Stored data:
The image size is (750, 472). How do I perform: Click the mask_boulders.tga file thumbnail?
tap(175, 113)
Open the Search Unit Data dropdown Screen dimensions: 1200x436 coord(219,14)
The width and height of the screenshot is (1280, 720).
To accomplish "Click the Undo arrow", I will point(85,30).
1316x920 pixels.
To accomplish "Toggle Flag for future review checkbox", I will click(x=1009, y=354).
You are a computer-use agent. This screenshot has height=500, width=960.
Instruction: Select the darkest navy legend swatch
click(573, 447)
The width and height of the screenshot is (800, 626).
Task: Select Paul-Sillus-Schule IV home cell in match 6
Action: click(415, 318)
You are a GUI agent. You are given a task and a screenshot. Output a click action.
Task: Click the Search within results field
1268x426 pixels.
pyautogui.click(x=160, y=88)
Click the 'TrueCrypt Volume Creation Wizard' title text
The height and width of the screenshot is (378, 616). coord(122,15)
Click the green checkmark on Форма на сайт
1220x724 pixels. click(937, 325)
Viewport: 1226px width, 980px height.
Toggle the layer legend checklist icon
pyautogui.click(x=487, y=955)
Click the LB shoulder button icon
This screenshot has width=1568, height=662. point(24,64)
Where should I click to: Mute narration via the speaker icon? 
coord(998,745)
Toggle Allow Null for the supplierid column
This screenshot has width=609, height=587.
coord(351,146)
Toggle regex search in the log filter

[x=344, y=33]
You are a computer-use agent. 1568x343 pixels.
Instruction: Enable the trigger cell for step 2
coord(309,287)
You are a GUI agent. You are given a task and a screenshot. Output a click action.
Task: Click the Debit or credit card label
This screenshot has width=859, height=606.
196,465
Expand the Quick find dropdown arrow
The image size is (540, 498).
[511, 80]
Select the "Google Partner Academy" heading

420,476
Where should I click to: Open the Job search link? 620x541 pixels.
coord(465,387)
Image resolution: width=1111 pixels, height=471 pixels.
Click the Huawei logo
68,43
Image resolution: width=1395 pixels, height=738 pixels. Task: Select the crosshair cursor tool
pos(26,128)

**The problem:** Retype the records exactly.

**Solution to this exercise:**
The image size is (750, 472). How do I perform: Click the mask_boulders.tga file thumbnail?
tap(175, 113)
Open the Search Unit Data dropdown Screen dimensions: 1200x436 coord(219,14)
The width and height of the screenshot is (1280, 720).
To accomplish "Click the Undo arrow", I will point(85,30).
1316x920 pixels.
To accomplish "Toggle Flag for future review checkbox", I will click(x=1009, y=354).
You are a computer-use agent. This screenshot has height=500, width=960.
Instruction: Select the darkest navy legend swatch
click(573, 447)
The width and height of the screenshot is (800, 626).
Task: Select Paul-Sillus-Schule IV home cell in match 6
Action: click(415, 318)
You are a GUI agent. You are given a task and a screenshot. Output a click action.
Task: Click the Search within results field
1268x426 pixels.
pyautogui.click(x=160, y=88)
Click the 'TrueCrypt Volume Creation Wizard' title text
The height and width of the screenshot is (378, 616). coord(122,15)
Click the green checkmark on Форма на сайт
1220x724 pixels. click(937, 325)
Viewport: 1226px width, 980px height.
Toggle the layer legend checklist icon
pyautogui.click(x=487, y=955)
Click the LB shoulder button icon
This screenshot has width=1568, height=662. point(24,64)
Where should I click to: Mute narration via the speaker icon? 
coord(998,745)
Toggle Allow Null for the supplierid column
This screenshot has width=609, height=587.
coord(351,146)
Toggle regex search in the log filter

[x=344, y=33]
You are a computer-use agent. 1568x343 pixels.
Instruction: Enable the trigger cell for step 2
coord(309,287)
You are a GUI agent. You are given a task and a screenshot. Output a click action.
Task: Click the Debit or credit card label
This screenshot has width=859, height=606.
196,465
Expand the Quick find dropdown arrow
The image size is (540, 498).
[511, 80]
Select the "Google Partner Academy" heading

420,476
Where should I click to: Open the Job search link? 620x541 pixels.
coord(465,387)
Image resolution: width=1111 pixels, height=471 pixels.
Click the Huawei logo
68,43
Image resolution: width=1395 pixels, height=738 pixels. Task: Select the crosshair cursor tool
pos(26,128)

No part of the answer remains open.